++++ The input ++++

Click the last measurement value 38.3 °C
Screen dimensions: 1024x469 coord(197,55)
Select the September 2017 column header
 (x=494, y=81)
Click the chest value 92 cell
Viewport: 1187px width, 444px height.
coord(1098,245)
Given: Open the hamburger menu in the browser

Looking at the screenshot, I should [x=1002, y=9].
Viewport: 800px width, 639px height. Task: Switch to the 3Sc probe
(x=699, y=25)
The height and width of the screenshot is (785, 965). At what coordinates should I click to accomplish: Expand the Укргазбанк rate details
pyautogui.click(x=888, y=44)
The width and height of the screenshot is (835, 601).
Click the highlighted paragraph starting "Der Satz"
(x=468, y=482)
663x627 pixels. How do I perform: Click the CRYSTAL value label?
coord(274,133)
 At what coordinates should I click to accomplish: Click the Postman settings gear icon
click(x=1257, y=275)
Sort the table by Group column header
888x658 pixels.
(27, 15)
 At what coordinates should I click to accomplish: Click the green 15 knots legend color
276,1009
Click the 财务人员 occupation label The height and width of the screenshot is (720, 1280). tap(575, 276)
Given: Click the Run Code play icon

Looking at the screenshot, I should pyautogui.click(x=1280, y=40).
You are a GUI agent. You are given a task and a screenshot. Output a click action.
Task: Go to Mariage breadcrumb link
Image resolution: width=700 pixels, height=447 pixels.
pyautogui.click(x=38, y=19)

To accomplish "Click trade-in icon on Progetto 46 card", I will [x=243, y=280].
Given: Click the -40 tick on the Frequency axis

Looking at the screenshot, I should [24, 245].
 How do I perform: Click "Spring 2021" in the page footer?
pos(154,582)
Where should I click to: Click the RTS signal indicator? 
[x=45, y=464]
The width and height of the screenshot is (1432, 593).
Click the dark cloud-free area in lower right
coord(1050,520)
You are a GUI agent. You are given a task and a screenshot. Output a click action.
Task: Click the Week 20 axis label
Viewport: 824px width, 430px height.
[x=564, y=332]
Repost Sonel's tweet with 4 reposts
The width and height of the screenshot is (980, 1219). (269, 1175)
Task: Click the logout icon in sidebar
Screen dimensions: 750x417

++++

### What you are asked to do
Retype all the material exactly, missing nothing.

### Task answer
Click the last measurement value 38.3 °C
Screen dimensions: 1024x469 coord(197,55)
Select the September 2017 column header
 (x=494, y=81)
Click the chest value 92 cell
Viewport: 1187px width, 444px height.
coord(1098,245)
Given: Open the hamburger menu in the browser

Looking at the screenshot, I should [x=1002, y=9].
Viewport: 800px width, 639px height. Task: Switch to the 3Sc probe
(x=699, y=25)
The height and width of the screenshot is (785, 965). At what coordinates should I click to accomplish: Expand the Укргазбанк rate details
pyautogui.click(x=888, y=44)
The width and height of the screenshot is (835, 601).
Click the highlighted paragraph starting "Der Satz"
(x=468, y=482)
663x627 pixels. How do I perform: Click the CRYSTAL value label?
coord(274,133)
 At what coordinates should I click to accomplish: Click the Postman settings gear icon
click(x=1257, y=275)
Sort the table by Group column header
888x658 pixels.
(27, 15)
 At what coordinates should I click to accomplish: Click the green 15 knots legend color
276,1009
Click the 财务人员 occupation label The height and width of the screenshot is (720, 1280). tap(575, 276)
Given: Click the Run Code play icon

Looking at the screenshot, I should pyautogui.click(x=1280, y=40).
You are a GUI agent. You are given a task and a screenshot. Output a click action.
Task: Go to Mariage breadcrumb link
Image resolution: width=700 pixels, height=447 pixels.
pyautogui.click(x=38, y=19)

To accomplish "Click trade-in icon on Progetto 46 card", I will [x=243, y=280].
Given: Click the -40 tick on the Frequency axis

Looking at the screenshot, I should [24, 245].
 How do I perform: Click "Spring 2021" in the page footer?
pos(154,582)
Where should I click to: Click the RTS signal indicator? 
[x=45, y=464]
The width and height of the screenshot is (1432, 593).
Click the dark cloud-free area in lower right
coord(1050,520)
You are a GUI agent. You are given a task and a screenshot. Output a click action.
Task: Click the Week 20 axis label
Viewport: 824px width, 430px height.
[x=564, y=332]
Repost Sonel's tweet with 4 reposts
The width and height of the screenshot is (980, 1219). (269, 1175)
Task: Click the logout icon in sidebar
Screen dimensions: 750x417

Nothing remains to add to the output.